• What is needed
Please say whether each statement agrees with the article on KiwiSaver costs, answering yes or no and quoting the deciding words from the article: (a) The default KiwiSaver contribution was raised from 3 percent to 3.5 percent of a worker's salary. (b) This year's Budget set aside $154.8 million over four years to fund the increase for nurses. (c) Nicola Willis said any additional funding required would come out of the 2026 Budget.

• Selected extract
9 minutes ago
Greens co-leader Chloe Swarbrick says the government has failed to separately fund higher KiwiSaver costs for a second year in a row.
Photo: RNZ / Mark Papalii
Prime Minister Christopher Luxon will be speaking to Morning Report about 7.50am. You can listen in the player above, om your RNZ app or on your local RNZ frequency.
The Green Party is turning John Key's "show me the money" attack line against National, accusing the government of "secret cuts" including to the health sector.
Co-leader Chloe Swarbrick says the government has failed to separately fund higher KiwiSaver costs for a second year in a row, which means the savings are being found elsewhere - and she wants to know where.
She last year pointed to a $633m to $714m bill the government would have to pay after raising default KiwiSaver contributions from 3 percent to 3.5 percent of a worker's salary - with a further increase to 4 percent set down for 1 April 2028.
This increased minimum contribution applies both to employees who have not opted out of the KiwiSaver scheme, and to their employers.
That includes the government, as a major employer of staff across the public sector including policy analysts, teachers, nurses, doctors, police, corrections staff and much more.
Finance Minister Nicola Willis at the time dismissed what Swarbrick was calling a "fiscal hole", saying this would be managed by individual agencies - with any additional funding required coming out of the 2026 Budget.
Swarbrick told RNZ the same thing had happened in this year's Budget, with one major difference - $154.8 million had been set aside over four years in education to fund the increase for teachers and teacher aides.
"It kind of actually acknowledged that we were completely correct," Swarbrick said.
"That is for a workforce with a headcount of around 90,000. We know that there is a far larger remaining in-scope workforce in the public service of around 280,000 more public servants, people who are directly employed by the government."

• Entries provided
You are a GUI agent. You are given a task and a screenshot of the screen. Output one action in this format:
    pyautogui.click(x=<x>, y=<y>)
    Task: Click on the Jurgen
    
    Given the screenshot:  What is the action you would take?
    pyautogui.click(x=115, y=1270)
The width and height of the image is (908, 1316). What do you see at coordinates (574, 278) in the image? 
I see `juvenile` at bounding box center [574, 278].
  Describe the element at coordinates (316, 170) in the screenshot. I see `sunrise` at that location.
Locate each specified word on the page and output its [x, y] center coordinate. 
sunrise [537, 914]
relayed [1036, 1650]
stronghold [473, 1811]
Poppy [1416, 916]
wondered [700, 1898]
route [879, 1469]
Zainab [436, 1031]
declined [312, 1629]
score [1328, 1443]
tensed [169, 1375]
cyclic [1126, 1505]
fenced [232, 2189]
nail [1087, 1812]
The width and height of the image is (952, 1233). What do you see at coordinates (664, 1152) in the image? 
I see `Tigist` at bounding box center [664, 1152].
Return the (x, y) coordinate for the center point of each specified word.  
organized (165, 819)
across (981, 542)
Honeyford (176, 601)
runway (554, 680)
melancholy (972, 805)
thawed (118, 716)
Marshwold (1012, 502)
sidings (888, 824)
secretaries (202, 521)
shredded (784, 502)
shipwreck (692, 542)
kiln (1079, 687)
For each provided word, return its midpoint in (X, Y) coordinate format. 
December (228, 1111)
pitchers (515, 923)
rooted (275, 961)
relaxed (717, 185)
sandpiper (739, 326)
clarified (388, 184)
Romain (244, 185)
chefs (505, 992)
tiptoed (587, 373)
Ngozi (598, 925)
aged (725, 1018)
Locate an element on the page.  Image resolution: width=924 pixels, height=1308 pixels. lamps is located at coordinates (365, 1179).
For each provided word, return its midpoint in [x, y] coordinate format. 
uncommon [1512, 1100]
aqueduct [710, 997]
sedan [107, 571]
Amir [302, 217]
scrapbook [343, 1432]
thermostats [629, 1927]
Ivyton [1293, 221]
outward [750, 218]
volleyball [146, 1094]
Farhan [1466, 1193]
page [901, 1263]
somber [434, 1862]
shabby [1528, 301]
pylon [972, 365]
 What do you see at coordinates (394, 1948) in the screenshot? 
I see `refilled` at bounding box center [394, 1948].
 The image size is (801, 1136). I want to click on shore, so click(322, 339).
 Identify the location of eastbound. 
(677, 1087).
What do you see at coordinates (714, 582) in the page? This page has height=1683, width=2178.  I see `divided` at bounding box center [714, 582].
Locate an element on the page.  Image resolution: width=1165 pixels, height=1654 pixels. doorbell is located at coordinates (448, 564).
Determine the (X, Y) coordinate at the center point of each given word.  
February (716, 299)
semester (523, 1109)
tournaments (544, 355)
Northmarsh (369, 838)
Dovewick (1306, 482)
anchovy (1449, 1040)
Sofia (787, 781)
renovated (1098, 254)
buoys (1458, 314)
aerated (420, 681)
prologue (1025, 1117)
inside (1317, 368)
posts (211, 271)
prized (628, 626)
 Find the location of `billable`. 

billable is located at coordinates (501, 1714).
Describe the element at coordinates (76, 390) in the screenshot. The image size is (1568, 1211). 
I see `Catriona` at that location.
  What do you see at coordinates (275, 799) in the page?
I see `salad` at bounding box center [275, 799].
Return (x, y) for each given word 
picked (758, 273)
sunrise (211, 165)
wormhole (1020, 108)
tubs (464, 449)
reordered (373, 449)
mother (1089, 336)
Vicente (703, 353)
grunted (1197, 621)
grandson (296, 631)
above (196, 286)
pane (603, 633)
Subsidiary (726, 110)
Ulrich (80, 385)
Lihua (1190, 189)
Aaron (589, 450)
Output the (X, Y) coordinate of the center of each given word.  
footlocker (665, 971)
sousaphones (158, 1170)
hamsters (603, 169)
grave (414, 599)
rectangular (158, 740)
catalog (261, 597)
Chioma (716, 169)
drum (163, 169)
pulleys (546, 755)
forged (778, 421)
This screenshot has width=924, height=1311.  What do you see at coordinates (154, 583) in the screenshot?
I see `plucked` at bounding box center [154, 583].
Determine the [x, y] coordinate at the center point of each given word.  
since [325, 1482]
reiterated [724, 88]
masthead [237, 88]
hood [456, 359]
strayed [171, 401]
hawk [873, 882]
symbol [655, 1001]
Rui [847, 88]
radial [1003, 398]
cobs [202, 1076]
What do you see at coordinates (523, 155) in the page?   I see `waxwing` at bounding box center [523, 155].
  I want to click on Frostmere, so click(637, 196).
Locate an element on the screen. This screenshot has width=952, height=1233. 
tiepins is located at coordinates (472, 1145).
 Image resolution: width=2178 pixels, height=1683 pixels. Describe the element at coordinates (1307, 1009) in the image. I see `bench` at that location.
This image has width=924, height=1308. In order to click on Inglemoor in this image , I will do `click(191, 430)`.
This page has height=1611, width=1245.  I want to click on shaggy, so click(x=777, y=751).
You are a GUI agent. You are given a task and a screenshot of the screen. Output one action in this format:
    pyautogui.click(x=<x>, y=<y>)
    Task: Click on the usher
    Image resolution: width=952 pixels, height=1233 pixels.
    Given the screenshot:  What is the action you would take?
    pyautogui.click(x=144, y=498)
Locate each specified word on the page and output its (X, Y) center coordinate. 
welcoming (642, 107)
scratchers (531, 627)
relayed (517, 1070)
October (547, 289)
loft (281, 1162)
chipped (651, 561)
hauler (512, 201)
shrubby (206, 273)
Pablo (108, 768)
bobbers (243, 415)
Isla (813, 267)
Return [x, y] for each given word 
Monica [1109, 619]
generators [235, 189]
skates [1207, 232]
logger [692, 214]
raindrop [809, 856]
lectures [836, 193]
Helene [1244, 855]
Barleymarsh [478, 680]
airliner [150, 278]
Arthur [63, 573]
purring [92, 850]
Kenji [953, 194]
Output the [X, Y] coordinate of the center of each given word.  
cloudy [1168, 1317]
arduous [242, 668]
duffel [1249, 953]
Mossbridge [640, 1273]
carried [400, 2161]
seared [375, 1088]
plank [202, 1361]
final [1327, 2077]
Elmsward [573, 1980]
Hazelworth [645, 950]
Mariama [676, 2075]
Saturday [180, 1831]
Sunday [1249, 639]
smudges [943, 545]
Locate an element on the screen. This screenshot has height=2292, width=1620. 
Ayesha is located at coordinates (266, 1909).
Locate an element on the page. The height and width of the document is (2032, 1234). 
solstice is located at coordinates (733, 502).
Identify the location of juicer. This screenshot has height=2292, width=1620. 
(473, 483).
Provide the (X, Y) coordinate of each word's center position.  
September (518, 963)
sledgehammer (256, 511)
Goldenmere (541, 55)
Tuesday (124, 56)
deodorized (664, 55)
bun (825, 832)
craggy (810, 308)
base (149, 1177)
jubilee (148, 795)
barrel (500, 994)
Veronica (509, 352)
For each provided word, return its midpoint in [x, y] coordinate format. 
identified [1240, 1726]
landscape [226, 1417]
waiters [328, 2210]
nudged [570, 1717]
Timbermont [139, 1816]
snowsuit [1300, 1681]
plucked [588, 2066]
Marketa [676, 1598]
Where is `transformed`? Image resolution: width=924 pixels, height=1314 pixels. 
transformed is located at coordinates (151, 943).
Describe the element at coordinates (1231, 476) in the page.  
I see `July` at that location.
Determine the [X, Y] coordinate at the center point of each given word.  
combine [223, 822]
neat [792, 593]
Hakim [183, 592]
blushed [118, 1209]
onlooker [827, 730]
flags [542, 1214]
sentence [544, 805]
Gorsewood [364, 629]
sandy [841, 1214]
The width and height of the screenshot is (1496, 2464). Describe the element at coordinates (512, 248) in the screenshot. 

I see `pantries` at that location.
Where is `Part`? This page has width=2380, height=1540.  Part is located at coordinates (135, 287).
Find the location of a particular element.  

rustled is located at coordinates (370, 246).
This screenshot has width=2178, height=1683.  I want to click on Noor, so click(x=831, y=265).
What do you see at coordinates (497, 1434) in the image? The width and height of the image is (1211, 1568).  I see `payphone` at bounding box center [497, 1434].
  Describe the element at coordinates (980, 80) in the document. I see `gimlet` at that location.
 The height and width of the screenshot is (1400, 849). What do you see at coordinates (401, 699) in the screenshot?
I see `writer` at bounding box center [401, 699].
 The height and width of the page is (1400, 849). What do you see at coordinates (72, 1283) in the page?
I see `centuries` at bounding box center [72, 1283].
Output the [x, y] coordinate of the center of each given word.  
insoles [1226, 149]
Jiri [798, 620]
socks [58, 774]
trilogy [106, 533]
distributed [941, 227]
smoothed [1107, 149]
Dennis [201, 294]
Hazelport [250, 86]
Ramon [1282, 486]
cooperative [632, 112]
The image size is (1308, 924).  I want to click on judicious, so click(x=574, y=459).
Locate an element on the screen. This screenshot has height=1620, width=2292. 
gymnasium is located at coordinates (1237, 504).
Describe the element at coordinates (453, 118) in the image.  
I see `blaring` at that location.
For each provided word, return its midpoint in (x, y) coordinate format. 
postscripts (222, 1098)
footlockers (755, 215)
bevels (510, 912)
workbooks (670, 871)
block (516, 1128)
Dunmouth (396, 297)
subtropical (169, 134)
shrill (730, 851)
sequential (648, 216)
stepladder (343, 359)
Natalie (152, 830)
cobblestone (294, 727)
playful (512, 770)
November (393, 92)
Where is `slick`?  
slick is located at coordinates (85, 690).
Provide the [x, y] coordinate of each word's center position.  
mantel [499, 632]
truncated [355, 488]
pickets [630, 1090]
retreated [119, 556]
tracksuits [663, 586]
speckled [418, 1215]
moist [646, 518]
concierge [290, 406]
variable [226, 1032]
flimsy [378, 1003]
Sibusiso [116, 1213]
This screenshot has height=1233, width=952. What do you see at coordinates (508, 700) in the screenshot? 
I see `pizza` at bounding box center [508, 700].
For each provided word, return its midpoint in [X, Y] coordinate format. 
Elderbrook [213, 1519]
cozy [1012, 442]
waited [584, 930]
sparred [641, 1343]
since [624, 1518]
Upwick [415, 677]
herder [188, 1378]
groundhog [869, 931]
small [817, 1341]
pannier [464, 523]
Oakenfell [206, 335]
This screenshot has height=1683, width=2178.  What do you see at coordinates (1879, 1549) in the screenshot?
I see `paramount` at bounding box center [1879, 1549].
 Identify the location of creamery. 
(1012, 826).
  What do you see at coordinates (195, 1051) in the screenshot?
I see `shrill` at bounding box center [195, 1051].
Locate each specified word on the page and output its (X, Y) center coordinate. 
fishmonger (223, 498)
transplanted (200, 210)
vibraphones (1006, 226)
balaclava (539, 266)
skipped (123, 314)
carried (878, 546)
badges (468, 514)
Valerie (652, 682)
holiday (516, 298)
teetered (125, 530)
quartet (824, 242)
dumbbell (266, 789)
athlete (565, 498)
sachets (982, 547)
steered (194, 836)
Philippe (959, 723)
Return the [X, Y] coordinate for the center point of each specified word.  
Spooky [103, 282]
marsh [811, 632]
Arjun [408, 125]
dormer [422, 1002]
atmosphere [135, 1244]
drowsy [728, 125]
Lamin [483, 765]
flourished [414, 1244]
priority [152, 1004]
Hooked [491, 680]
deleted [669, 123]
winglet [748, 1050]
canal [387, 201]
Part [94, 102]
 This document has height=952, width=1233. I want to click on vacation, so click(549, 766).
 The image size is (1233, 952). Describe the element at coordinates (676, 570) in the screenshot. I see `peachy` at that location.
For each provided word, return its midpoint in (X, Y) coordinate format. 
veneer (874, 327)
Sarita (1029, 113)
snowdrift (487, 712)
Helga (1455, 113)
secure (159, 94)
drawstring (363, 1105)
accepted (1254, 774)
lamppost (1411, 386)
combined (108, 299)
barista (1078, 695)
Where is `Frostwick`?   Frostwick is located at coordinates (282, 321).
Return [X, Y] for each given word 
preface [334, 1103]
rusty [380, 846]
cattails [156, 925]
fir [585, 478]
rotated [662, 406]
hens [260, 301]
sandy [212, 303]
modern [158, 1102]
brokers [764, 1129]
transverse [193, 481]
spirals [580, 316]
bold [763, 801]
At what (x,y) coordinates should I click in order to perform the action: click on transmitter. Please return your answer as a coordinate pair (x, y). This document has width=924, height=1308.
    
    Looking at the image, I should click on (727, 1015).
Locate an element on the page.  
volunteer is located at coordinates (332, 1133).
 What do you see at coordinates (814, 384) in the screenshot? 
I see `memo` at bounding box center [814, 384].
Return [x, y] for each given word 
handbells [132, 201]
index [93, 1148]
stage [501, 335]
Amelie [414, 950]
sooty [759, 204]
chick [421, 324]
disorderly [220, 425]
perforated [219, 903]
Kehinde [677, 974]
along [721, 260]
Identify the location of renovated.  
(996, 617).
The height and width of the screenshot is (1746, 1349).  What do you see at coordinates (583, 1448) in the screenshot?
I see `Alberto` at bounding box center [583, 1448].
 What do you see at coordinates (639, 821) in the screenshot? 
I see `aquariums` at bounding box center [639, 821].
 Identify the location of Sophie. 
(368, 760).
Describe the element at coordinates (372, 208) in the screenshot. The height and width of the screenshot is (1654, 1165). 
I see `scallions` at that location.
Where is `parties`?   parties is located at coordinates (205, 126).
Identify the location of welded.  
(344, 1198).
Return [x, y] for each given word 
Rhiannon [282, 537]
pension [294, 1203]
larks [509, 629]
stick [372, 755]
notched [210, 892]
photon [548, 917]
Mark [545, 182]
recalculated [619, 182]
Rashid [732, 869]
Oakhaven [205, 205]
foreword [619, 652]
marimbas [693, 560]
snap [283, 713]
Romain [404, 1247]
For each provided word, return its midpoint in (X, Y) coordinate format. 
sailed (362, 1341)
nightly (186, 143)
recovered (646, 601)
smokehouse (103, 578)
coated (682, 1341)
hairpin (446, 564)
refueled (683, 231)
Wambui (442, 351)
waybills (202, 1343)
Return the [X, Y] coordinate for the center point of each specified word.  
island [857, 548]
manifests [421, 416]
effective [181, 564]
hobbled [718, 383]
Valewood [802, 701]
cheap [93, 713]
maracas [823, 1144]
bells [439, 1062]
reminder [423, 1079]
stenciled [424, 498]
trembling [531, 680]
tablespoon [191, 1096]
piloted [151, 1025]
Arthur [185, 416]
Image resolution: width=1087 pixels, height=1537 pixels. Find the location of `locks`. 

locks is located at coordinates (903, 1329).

• Solution to the exercise
(a) Yes: "raising default KiwiSaver contributions from 3 percent to 3.5 percent of a worker's salary"
(b) No: "$154.8 million had been set aside over four years in education to fund the increase for teachers and teacher aides"
(c) Yes: "with any additional funding required coming out of the 2026 Budget"